Due to this lack of a resource, many Haubstadt residents spoke with the Haubstadt Town Board to establish a public library in Johnson Township. In August of 1980, Alice Chamberlain, the Town of Haubstadt’s treasurer at the time, wrote to the Indiana State Library to acquire a copy of legal limitations regarding the funding of a new library. A response from the State Library came back stating that Johnson Township would be unable to start a new library due to the population being below the minimum 10,000 required.
As an alternative to building a new library, Indiana State Library consultant Martha Roblee suggested they find another public library to merge with and establish a branch of that library in Haubstadt. Doing so would mean levying a tax to support the library service in order to create a public library supported by tax revenue.
A merger between Union Township’s Fort Branch Public Library and Johnson Township was decided through the efforts of Virginia Callis and Lois Kissel, along with many others, to form the Fort Branch-Johnson Township Public Library.
The Haubstadt Branch
In September of 1982, the Haubstadt branch of the Fort Branch-Johnson Township Public Library moved into a leased room behind Haubstadt Town Hall. Originally intended as a pick-up and drop-off location, the library branch grew until more space was needed. Due to the lack of space, the Haubstadt branch was unable to offer programming for patrons, and could not expand their collection of materials.
In 2012, grant funds from OCRA and Toyota Manufacturing of Indiana were collected along with private donations from the Gibson County Community Foundation. Additional funds came from the town of Haubstadt and the Haubstadt Sommerfest Committee, as well as through internal library funds.
Construction for a new building began on April 8, 2013 through VPS Architecture and Danco Construction. The new location for the Haubstadt branch was a 2500-square-foot property formerly known as Will’s Corner, located at 101 West Gibson Street in Haubstadt, right across from its original location at town hall. In November of 2013, the Haubstadt Public Library opened in the new location. With the additional space in the new building, over time, the Haubstadt branch has become a second home for patrons of the Fort Branch-Johnson Township Public Library, featuring a larger collection and programs for all ages.
The Growth of the Fort Branch Public Library
As the Fort Branch Library entered the 21st Century, it realized it needed to provide more for its community.
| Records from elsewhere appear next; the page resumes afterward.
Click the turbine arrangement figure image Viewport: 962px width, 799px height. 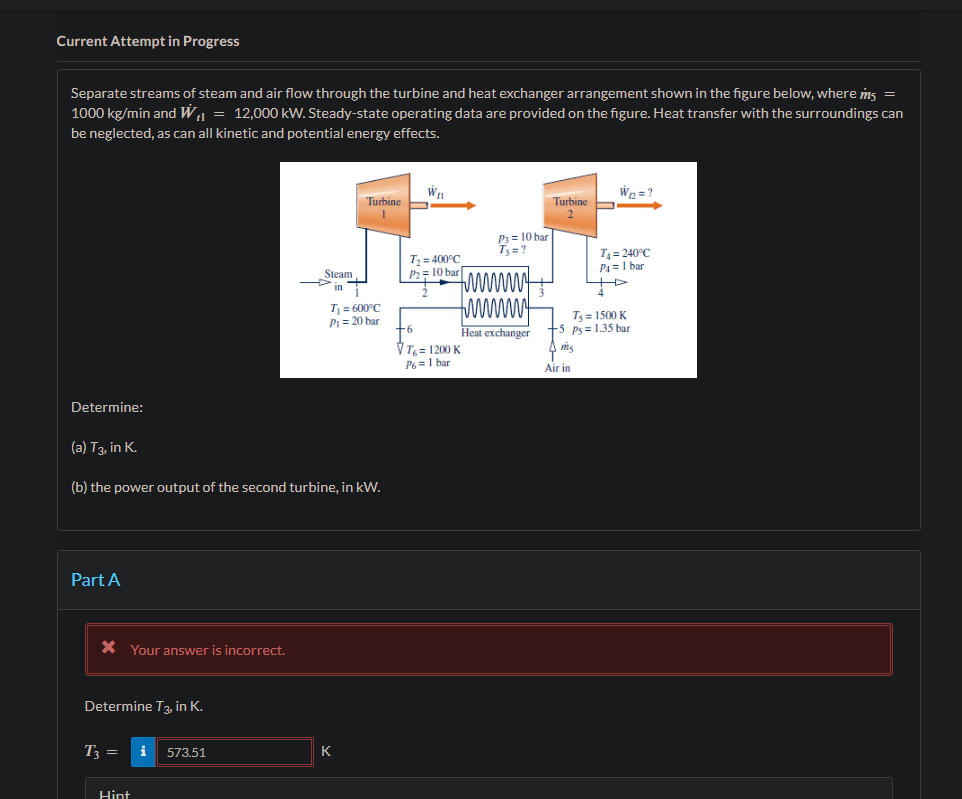click(488, 269)
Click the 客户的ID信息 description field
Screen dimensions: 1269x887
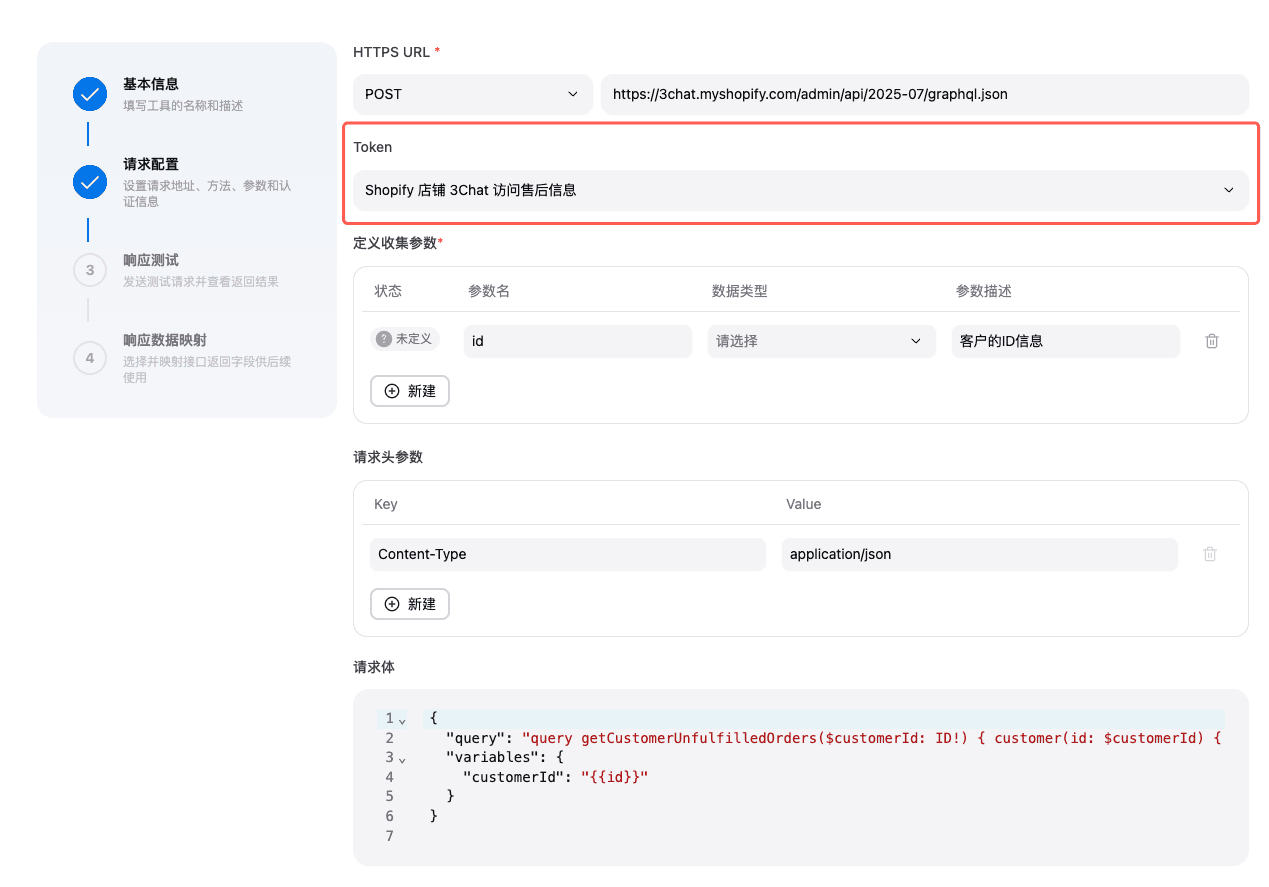[1066, 341]
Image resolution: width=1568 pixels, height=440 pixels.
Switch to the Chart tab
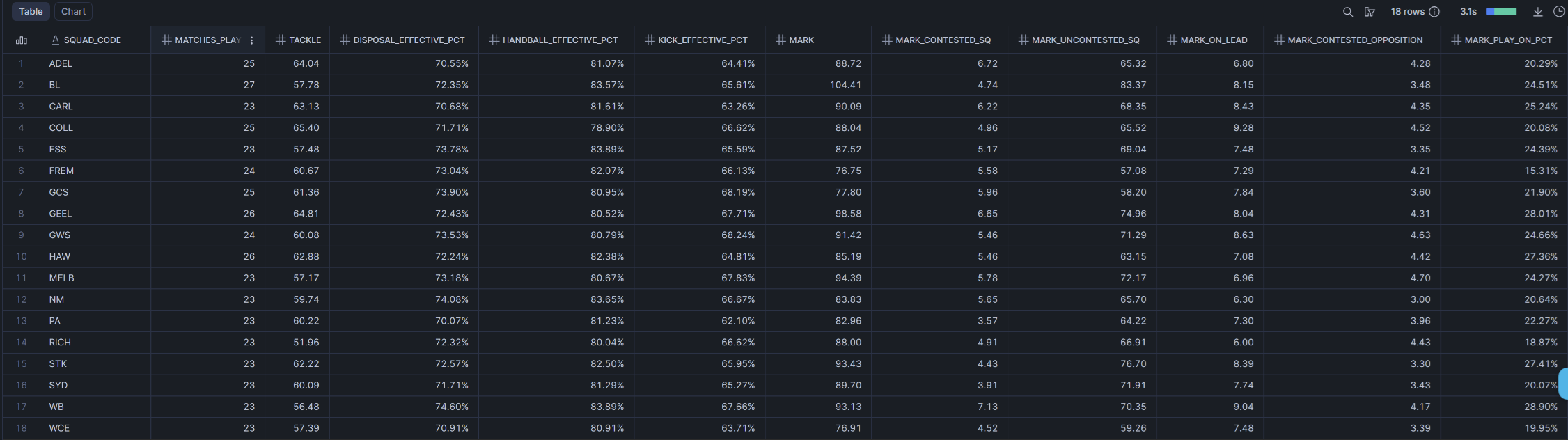click(73, 12)
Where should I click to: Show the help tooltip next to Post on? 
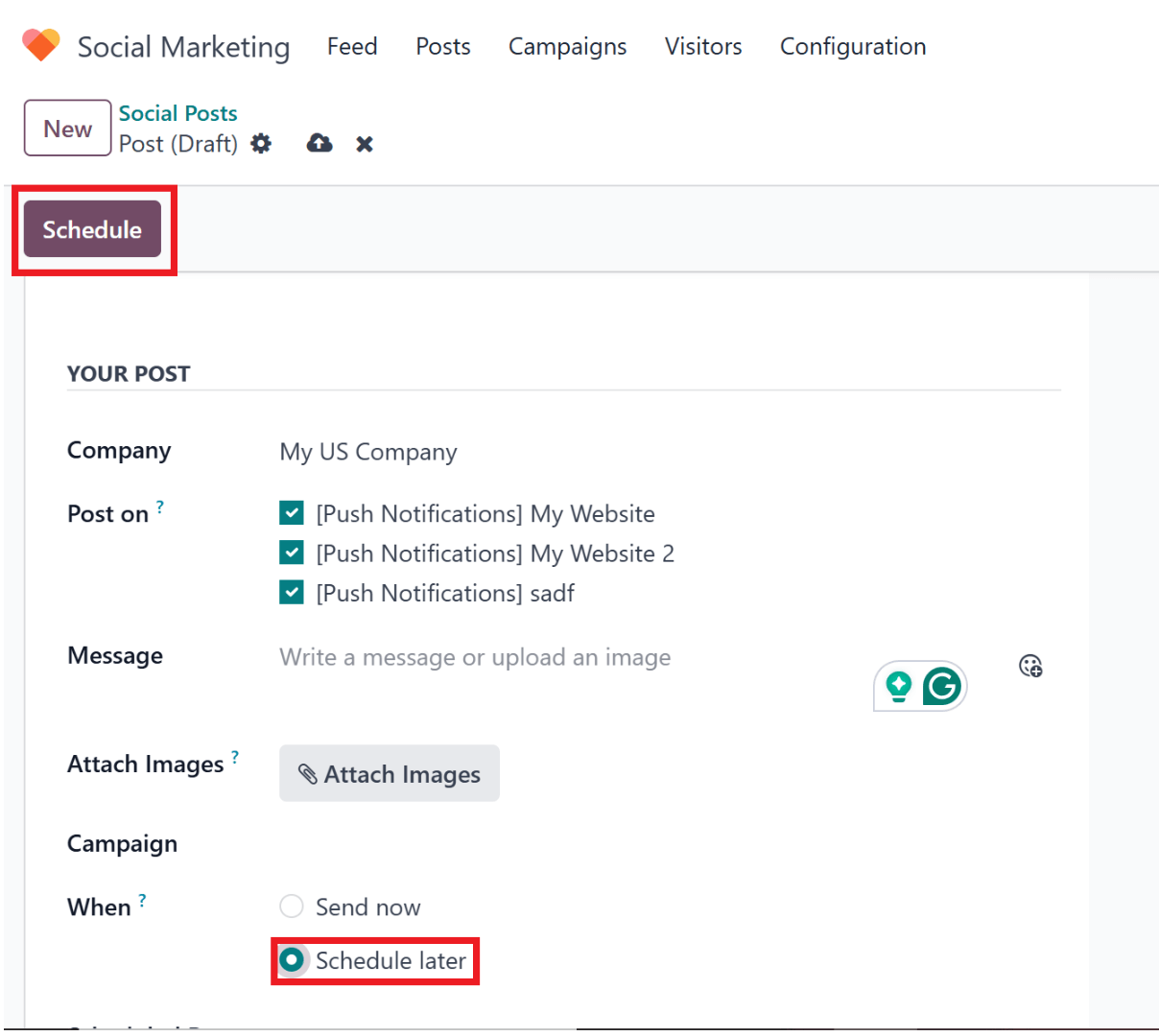point(160,506)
With library funds that she had saved, in 2001, Library Director Lois Kissel opened up the Fort Branch Learning Center. This building sat next to the Fort Branch Carnegie and included meeting and programming space (named the Lois Kissel Room), as well as one of the first computer labs in Southern Indiana.
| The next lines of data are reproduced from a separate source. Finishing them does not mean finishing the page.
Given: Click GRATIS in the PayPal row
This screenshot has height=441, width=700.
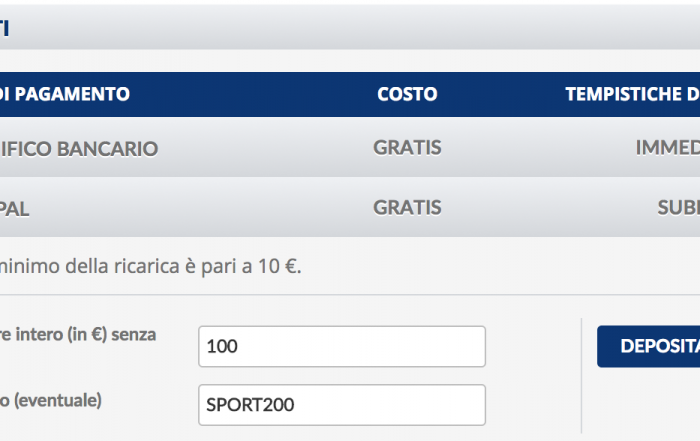Looking at the screenshot, I should tap(407, 208).
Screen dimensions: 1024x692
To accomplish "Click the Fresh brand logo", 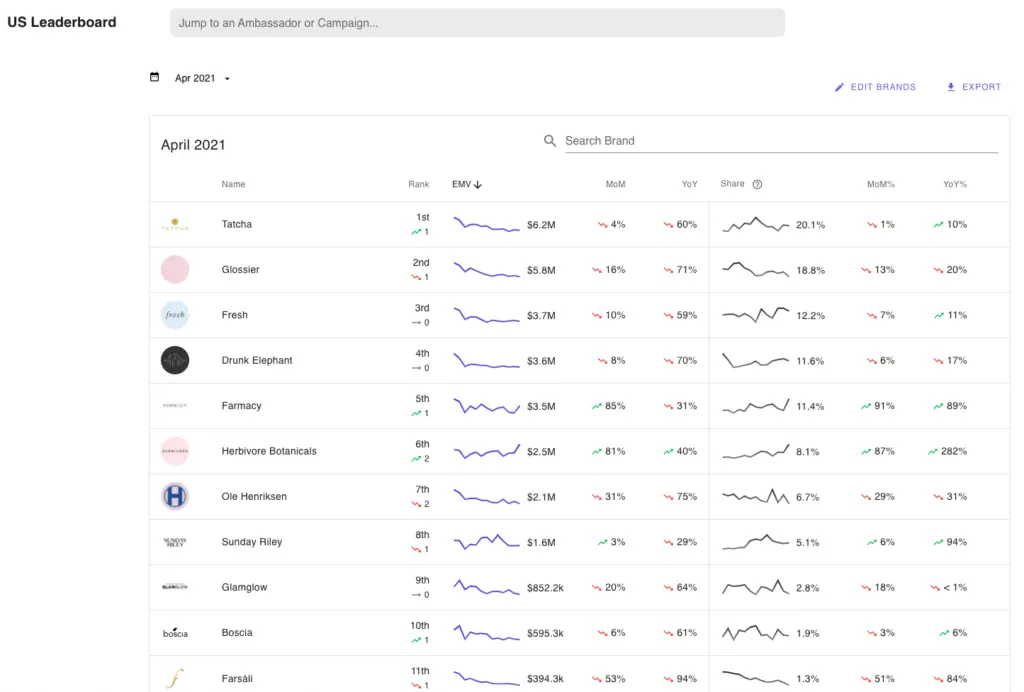I will point(175,315).
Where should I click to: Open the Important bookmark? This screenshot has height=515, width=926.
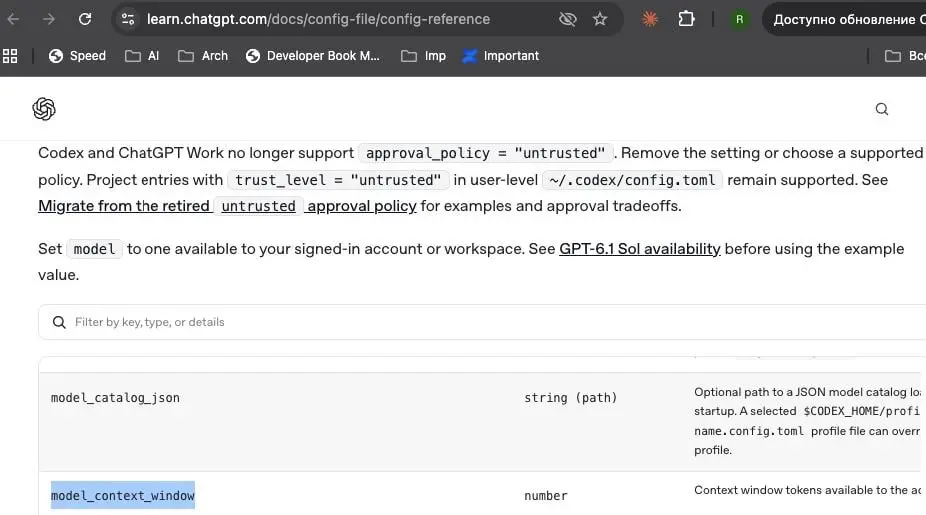pos(501,56)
In 2022, construction began to connect the existing Carnegie building to the Learning Center, and to add an expansion. The new and updated version of the Fort Branch Public Library opened in December of 2023 and included space to expand the collection, a large meeting and program room, study rooms, a preschool room, a Creation Station (for crafting and STEM programming), and a genealogy and research area. This large expansion allows for more space and programming for the community and will lead it into the next 100 years!
“A History of US Public Libraries.” Carnegie Libraries | DPLA, Digital Public Library of America, https://dp.la/exhibitions/history-us-public-libraries/carnegie-libraries.
“About America’s Libraries.” I Love Libraries, American Library Association, http://www.ilovelibraries.org/what-libraries-do/about-americas-libraries.
“Before 1876 – About ALA”, American Library Association, dynamically generated page. http://www.ala.org/aboutala/before-1876 (Accessed November 1, 2021)
DeLong, John V. The Fort on a Branch. Swinney Printing Co.